I read that there are some so-called "越人" in some mountains near Fuzhou, in Fujian or Zhejiang. The females always bringing knife on the headdress, as if they would have revenge (e.g. for dead male relatives) or something.
I lost the link of this; it's in Chinese; I encountered when I tried to search for "蠻話" or something.
Don't take my words yet, as I have yet to find the link again.
Just look at Annam (North Vietnam) which was under Chinese rule longer than Fujian province counting to the end of Tang dynasty.
Was all the male in North Vietnam slaughtered during the Tang dynasty ?
Would you really think that conquerors repeat their doings for every conquered land?
For example, Genghis Khan slaughtered Tartar males but not the same thing for other conquered Mongolian-steppe tribes.
simply said, it is a case of using some similar sounding characters to represent a fully colloquial word and then in later times fitted with a logical sounding etymology to explain the word.
Those are indeed a subset of "folk etymology" [taking a definition according to wikipedia], though it "stands out" in Chinese because of the usage of characters.
Whether ' 唐部' or '打捕' it is the same, I feel the min word for man (dapo or similar sounding words) will not be satisfactorily explaining as well the word for woman 'cabo' which i believe are ultimately from the same root. I am interested though on how Fuzhou for man is pronounced is the nasal ending for 唐 really there.
Fuzhou having the nasal ending will weaken the claim that word for "man" and "woman" are from the same root.
My theory on the origin of the claim of relatedness of "male" and "female" is that Taiwan people (not mainland Hokkien) changed the male one due to influence of the word of female.
Anyway, this is pretty similar to how e.g. the "s" in English "island" got there because Englishmen thought it was related to Old French "isle", or how "cockroach" got its English reading from "cucaracha" because people thought the name was related to names of 2 other animals. So it's also likely just folk etymology.

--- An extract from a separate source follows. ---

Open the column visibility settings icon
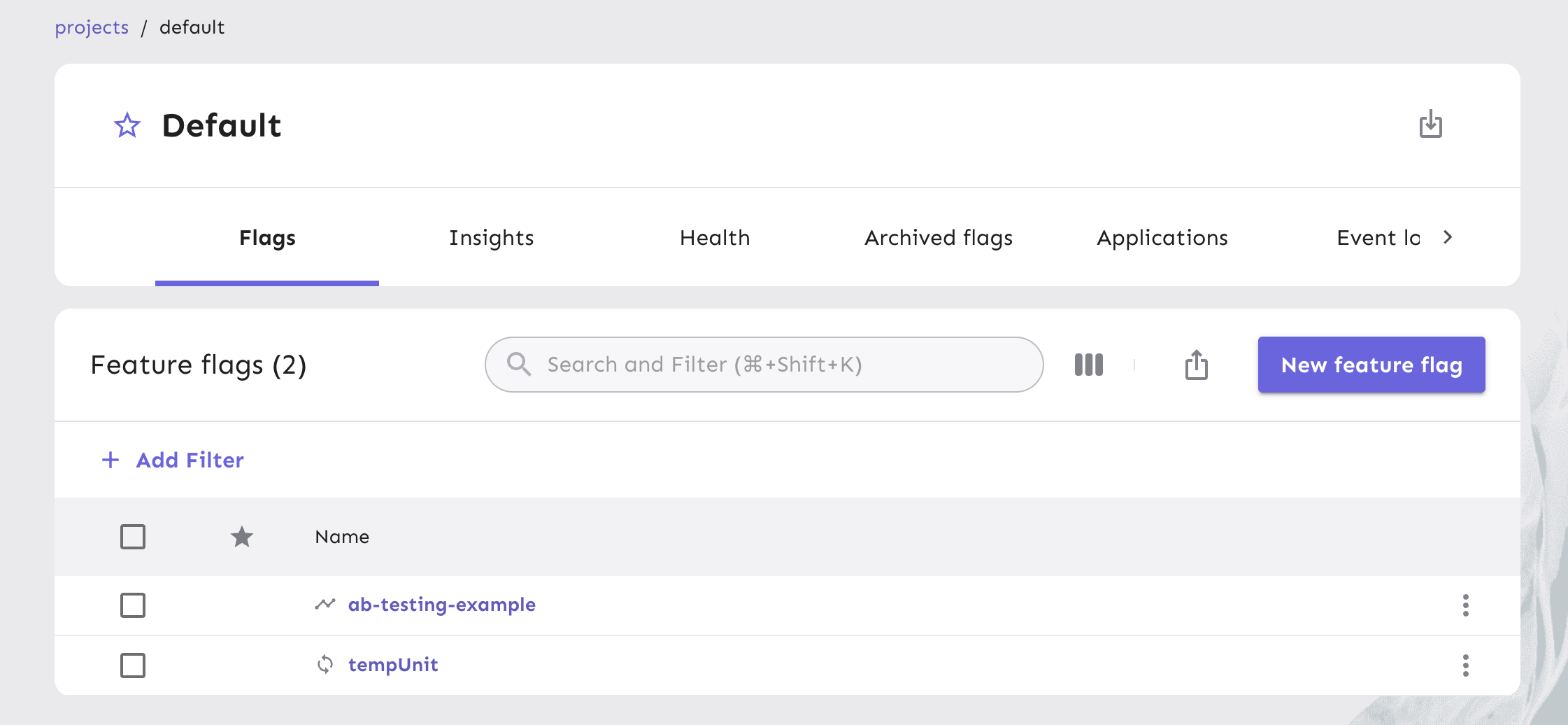1568x725 pixels. [1088, 365]
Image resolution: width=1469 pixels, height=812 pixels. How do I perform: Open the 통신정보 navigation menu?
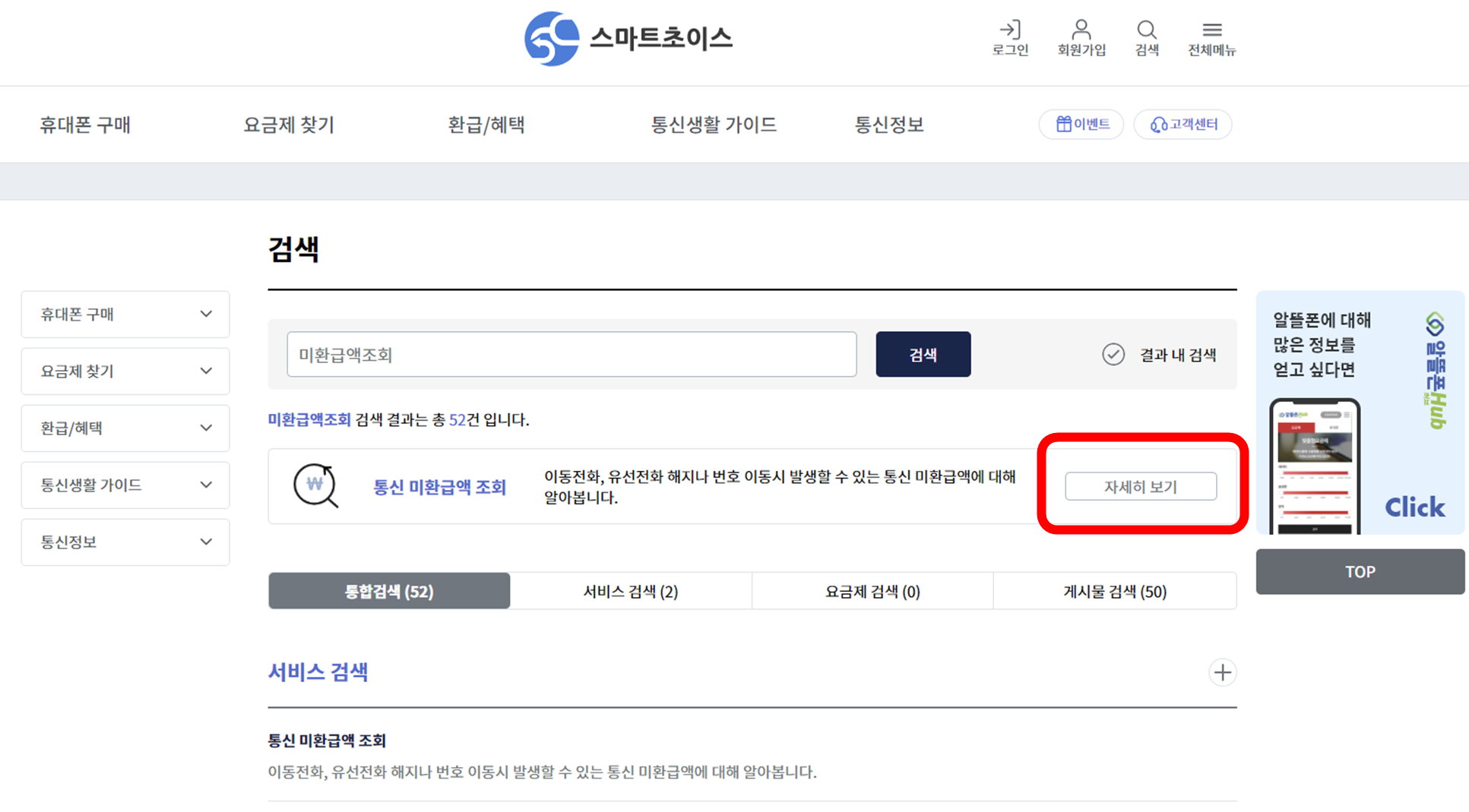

[It's interesting to see how the word "female" in English was influenced by "male" which was actually not etymologically related:
http://en.wiktionary.org/wiki/female. After "masle" (from Latin masculus) became "malle" (-s- sound gone) and went into English vocabulary, it started to influence the other word "femelle" (from Latin femella)
Now suppose the Minnan word for male was originally with nasalization "ta~po", then when the "~" is gone became close enough to interact with the word of "female".]
by the way, teochew (which is a minnan dialect) has the same word for woman as Fuzhou against Hokkien so 'bo' isn't exactly universal in minnan too
So in this case only the "Ca" is cognate throughout Minnan.
One would wonder if "Ca" should be a house (so that it's comparable to English "housewife") or farm or something if male were 打捕.
Except that, was 打 actually pronounced as 'Ting' in old Hokkien ? Why was the sound changed to 'Ta' instead ?
"Ting" is definitely literary reading and therefore Middle or post-Middle Chinese.
In a database I found a 丁 which is ta~ (tann) which is only one nasalization away from plain ta, though I have a lack of context.
I will just quote literary-colloquial pair of this rhyme correspondence.
丁 ting1 tann1 侹 thing2 thann2 咑 ting2 tann2 娗 ting7 tann7 娗 ting7 thann7 打 ting2 tann2 挺 thing2 thann2 明 bing5 hann5 訂 ting3 tann3
I searched Twblg dictionary, and indeed the "打" there has nasalization.
Nasalization in colloquial Minnan usually corresponds to "lost" nasal consonant endings e.g.:
[previous -ng] 驚 kia~, 行 kia~
[previous -m] 三 sa~,
[previous -n] 滿 mua~.
The nasalizations are still pronounced even though many non-native speakers can't really hear them
http://en.wikipedia....iki/Nasal_vowel
Edited by qrasy, 13 October 2011 - 10:34 AM.